Question

In $△$ABC, $\angle B={90}^{\circ }$.

If $tanA=\frac{1}{\sqrt{3}}$, then

$sinA.cosC+cosA.sinC=$ ___
and, $cosA.cosC-sinA.sinC=$ ___

Answer 1

Given $tanA=\frac{1}{\sqrt{3}}$, and $\angle B={90}^{\circ }$ in $△$ABC.
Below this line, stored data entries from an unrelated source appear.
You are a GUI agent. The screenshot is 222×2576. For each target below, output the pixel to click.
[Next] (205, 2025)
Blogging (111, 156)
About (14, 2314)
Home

We know that $tan{30}^{\circ }=\frac{1}{\sqrt{3}}$

$\therefore \angle A={30}^{\circ }$

Now, $\angle A+\angle B+\angle C={180}^{\circ }$

$\Rightarrow \angle C={180}^{\circ }-\angle B-\angle A={180}^{\circ }-{30}^{\circ }-{90}^{\circ }={60}^{\circ }$

Now, $sinA=sin{30}^{\circ }=\frac{1}{2}$

$cosA=cos{30}^{\circ }=\frac{\sqrt{3}}{2}$

$sinC=sin{60}^{\circ }=\frac{\sqrt{3}}{2}$

$cosC=cos{60}^{\circ }=\frac{1}{2}$

The first expression is sin A cos C + cos A sin C

$=\frac{1}{2}\times \frac{1}{2}+\frac{\sqrt{3}}{2}\times \frac{\sqrt{3}}{2}$

$=\frac{1}{4}+\frac{3}{4}=\frac{4}{4}=1$

The second expression is cos A cos C - sin A sin C

$=\frac{\sqrt{3}}{2}\times \frac{1}{2}-\frac{\sqrt{3}}{2}\times \frac{1}{2}$

$=\frac{\sqrt{3}}{4}-\frac{\sqrt{3}}{4}=0$